Teks yang Diberikan:
--------------------

DI tengah kemajuan teknologi yang semakin pesat, kita dihadapkan pada sebuah fenomena yang patut direnungkan: semakin maju perkembangan teknologi, semakin dalam jurang pemisah antara keahlian teknis dan refleksi filosofis.
Keterpisahan ini bukanlah sekadar polemik akademis, melainkan mencerminkan tantangan fundamental dalam cara kita mengembangkan dan menerapkan pengetahuan untuk menghadapi persoalan kompleks abad ke-21.
Keahlian teknis: fondasi yang tak tergantikan
Mari kita pahami sejak awal: keahlian teknis dan sains empiris tetap merupakan fondasi yang tak tergantikan dalam kemajuan peradaban.
- Tanpa pemahaman mendalam tentang Fisika Kuantum, kita tidak akan memiliki teknologi semikonduktor.
- Tanpa keahlian rekayasa perangkat lunak yang canggih, internet tidak akan menjadi infrastruktur global yang mengubah cara manusia berinteraksi.
- Tanpa ketepatan metodologis ilmu medis, kita tidak akan menikmati peningkatan dramatis dalam kualitas dan harapan hidup.
Kemampuan untuk membangun model matematis yang akurat, melakukan eksperimen terkontrol, menganalisis data secara presisi, dan mengembangkan solusi teknis yang efisien—semua ini merupakan capaian luar biasa dari pendekatan saintifik modern.
Capaian-capaian ini tidak boleh dikerdilkan atau dianggap sekunder dalam upaya kita menjembatani kesenjangan antara sains dan filsafat.
Seorang ahli AI yang menguasai secara mendalam neural networks (jaringan saraf tiruan), algoritma pembelajaran, dan arsitektur komputasi akan selalu menjadi aset berharga dalam pengembangan teknologi kecerdasan buatan.

--------------------

Materi yang Ditampilkan:

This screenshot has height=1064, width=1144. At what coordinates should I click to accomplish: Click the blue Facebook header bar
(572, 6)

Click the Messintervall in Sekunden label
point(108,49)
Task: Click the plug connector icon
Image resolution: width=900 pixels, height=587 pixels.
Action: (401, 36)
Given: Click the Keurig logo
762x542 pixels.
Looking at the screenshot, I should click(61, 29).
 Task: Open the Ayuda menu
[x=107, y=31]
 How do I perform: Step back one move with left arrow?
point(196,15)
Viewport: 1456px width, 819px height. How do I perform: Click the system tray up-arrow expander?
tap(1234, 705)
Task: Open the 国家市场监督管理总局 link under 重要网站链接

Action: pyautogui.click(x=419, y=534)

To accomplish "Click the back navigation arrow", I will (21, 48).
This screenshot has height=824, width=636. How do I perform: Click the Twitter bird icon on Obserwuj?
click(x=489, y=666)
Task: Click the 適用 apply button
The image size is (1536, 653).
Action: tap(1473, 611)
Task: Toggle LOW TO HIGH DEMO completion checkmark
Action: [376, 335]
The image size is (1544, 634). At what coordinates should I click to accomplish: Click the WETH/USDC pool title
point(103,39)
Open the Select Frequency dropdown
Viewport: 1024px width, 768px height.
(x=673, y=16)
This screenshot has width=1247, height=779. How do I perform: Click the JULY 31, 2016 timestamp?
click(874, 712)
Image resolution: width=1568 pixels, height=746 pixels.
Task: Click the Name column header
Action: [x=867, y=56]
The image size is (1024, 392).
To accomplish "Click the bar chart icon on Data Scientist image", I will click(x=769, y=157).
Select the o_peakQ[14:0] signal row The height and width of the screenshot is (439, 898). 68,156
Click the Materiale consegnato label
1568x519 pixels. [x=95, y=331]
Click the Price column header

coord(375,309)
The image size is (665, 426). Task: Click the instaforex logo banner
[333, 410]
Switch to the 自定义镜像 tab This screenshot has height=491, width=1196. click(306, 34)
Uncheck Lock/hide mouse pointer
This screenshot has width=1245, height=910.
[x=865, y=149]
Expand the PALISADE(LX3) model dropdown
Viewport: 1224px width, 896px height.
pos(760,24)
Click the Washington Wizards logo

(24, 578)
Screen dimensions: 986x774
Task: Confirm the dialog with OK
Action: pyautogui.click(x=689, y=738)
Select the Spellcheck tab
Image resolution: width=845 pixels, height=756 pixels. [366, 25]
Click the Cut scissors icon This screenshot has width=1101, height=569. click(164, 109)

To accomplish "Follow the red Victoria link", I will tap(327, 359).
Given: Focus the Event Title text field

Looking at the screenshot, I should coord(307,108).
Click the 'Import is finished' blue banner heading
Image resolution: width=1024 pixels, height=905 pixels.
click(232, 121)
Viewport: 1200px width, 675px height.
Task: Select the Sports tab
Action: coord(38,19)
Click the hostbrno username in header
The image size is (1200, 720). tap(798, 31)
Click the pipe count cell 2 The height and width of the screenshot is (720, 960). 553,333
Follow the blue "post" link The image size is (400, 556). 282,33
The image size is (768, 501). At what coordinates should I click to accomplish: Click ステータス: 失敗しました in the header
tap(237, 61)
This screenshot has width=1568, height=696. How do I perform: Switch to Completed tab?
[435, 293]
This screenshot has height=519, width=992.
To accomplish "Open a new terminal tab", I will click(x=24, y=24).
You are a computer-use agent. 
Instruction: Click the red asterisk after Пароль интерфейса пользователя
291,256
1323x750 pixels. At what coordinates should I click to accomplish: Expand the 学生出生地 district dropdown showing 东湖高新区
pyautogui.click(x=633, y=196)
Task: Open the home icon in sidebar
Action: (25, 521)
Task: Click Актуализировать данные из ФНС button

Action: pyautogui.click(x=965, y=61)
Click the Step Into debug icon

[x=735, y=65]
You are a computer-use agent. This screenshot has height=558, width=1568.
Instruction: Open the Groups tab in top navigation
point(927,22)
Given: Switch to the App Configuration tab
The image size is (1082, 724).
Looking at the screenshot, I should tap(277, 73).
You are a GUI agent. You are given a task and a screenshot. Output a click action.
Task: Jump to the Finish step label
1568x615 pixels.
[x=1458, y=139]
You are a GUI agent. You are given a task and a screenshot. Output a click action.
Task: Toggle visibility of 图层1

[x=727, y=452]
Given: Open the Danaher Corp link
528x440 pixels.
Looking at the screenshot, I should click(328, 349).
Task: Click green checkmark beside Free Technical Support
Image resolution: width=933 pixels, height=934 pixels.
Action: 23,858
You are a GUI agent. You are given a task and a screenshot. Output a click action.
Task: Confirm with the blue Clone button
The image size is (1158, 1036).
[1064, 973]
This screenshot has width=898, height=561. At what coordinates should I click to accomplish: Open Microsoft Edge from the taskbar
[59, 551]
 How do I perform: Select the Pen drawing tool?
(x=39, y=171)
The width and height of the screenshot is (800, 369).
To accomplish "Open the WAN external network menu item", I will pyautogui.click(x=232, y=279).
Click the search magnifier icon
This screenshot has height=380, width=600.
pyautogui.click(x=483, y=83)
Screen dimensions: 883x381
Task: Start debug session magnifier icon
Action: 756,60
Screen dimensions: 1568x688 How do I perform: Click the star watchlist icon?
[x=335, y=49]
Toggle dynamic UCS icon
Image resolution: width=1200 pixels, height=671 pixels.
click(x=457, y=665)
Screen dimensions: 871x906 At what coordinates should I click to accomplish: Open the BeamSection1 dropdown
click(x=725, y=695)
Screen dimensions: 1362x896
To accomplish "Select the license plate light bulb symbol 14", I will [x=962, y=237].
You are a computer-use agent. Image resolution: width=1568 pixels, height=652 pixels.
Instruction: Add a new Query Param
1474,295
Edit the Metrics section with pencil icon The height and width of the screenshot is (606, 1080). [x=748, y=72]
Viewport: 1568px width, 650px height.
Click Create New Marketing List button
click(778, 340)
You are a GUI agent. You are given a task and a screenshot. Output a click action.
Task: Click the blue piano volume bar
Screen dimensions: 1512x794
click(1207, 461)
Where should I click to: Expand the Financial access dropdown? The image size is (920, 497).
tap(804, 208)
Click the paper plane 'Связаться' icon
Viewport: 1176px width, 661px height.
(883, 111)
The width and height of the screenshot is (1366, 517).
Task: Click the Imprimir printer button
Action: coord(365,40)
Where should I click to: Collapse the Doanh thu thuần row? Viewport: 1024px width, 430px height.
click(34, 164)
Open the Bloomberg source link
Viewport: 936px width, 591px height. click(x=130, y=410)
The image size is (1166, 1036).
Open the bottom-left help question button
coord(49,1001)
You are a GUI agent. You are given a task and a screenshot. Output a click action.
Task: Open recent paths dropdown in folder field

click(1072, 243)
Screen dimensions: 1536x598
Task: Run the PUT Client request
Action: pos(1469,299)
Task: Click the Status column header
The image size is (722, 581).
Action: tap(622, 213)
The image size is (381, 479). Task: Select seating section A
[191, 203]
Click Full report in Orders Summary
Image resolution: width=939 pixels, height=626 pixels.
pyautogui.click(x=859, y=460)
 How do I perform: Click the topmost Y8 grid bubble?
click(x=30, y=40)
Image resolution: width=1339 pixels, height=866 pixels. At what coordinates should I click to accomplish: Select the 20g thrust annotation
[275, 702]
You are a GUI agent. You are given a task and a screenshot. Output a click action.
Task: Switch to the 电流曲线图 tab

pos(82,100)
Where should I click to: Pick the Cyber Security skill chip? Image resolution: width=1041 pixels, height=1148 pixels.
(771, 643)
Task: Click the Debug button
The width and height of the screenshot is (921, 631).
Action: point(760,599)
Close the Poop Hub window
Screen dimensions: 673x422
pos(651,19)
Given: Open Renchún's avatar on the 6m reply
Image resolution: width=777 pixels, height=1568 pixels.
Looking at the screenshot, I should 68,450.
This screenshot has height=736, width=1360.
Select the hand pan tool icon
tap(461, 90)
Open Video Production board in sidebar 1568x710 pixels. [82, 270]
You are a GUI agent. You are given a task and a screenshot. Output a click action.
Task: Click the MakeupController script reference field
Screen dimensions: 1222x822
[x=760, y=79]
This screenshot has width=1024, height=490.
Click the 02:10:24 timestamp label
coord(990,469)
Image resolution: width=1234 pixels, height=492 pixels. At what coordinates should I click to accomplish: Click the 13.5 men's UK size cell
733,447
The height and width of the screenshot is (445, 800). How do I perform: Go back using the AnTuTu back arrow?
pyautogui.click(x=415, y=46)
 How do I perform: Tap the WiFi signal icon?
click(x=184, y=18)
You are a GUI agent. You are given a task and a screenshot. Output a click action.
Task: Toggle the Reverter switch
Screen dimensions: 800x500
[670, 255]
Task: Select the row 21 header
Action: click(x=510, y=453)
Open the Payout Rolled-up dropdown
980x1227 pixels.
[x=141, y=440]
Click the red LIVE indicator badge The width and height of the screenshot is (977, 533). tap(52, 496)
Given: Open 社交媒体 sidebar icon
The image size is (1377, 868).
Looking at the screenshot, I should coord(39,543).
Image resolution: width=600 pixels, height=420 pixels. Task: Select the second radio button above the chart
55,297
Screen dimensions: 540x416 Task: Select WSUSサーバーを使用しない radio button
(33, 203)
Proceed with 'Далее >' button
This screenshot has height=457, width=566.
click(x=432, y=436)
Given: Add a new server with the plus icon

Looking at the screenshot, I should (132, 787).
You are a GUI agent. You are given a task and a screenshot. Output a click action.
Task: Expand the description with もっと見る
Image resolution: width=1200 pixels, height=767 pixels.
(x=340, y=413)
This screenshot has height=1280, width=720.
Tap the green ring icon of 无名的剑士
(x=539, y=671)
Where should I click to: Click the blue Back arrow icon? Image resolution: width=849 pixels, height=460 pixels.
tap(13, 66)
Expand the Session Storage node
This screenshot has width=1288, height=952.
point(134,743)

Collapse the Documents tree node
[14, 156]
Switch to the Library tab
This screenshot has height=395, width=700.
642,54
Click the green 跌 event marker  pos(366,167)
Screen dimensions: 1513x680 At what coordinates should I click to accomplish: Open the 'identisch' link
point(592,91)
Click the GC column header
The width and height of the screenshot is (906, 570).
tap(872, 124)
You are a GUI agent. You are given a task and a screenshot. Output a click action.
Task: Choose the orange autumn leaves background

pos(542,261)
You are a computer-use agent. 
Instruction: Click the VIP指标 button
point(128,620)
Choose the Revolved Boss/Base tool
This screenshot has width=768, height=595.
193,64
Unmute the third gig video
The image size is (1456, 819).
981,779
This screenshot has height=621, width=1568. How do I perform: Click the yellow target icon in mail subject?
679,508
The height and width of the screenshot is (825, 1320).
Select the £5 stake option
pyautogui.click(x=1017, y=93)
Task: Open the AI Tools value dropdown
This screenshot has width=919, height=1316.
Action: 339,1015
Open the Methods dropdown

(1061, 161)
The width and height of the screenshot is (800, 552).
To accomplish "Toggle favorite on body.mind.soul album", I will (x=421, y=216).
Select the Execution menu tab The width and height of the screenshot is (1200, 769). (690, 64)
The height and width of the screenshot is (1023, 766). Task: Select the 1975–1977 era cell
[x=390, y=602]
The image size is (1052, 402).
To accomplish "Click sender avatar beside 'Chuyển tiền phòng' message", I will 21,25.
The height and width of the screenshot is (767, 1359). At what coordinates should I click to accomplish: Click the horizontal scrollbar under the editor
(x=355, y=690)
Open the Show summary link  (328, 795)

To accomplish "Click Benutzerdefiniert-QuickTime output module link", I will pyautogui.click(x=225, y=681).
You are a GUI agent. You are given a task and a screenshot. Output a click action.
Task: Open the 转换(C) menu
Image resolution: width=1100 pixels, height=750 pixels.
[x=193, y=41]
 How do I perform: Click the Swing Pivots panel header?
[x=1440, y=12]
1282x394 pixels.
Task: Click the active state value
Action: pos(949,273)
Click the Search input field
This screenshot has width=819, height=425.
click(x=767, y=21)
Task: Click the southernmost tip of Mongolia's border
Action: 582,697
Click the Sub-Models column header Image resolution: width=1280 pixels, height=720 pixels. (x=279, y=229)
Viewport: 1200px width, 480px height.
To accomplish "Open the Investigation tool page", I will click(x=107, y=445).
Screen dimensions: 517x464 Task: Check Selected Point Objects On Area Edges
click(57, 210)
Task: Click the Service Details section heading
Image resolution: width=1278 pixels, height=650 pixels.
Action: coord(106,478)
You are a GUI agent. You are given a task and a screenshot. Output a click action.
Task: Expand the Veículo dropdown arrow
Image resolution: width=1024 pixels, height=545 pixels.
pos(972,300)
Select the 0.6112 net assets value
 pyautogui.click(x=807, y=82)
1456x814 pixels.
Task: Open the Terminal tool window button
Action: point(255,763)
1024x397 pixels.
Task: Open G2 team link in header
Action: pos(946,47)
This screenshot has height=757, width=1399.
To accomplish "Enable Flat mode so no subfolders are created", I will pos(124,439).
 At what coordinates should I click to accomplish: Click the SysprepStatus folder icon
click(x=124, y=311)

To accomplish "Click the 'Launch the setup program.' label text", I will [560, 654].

--------------------

Daftar Tugas:
1. Jawablah pertanyaan berikut berdasarkan teks tentang keahlian teknis dan filsafat.
(a) Jurang pemisah antara apa dan apa yang semakin dalam seiring majunya perkembangan teknologi?
(b) Tanpa pemahaman mendalam tentang bidang apa kita tidak akan memiliki teknologi semikonduktor?
(c) Tiga hal apa yang dikuasai secara mendalam oleh ahli AI yang disebut sebagai aset berharga?
2. Salin bagian dari teks tentang keahlian teknis dan filsafat tanpa mengubah apa pun. Mulailah pada kata-kata "Kemampuan untuk membangun", lalu berhenti setelah "pendekatan saintifik modern.".

Jawaban Tiap Tugas:
1.
(a) Antara keahlian teknis dan refleksi filosofis.
(b) Fisika Kuantum.
(c) Neural networks (jaringan saraf tiruan), algoritma pembelajaran, dan arsitektur komputasi.

2.
Kemampuan untuk membangun model matematis yang akurat, melakukan eksperimen terkontrol, menganalisis data secara presisi, dan mengembangkan solusi teknis yang efisien—semua ini merupakan capaian luar biasa dari pendekatan saintifik modern.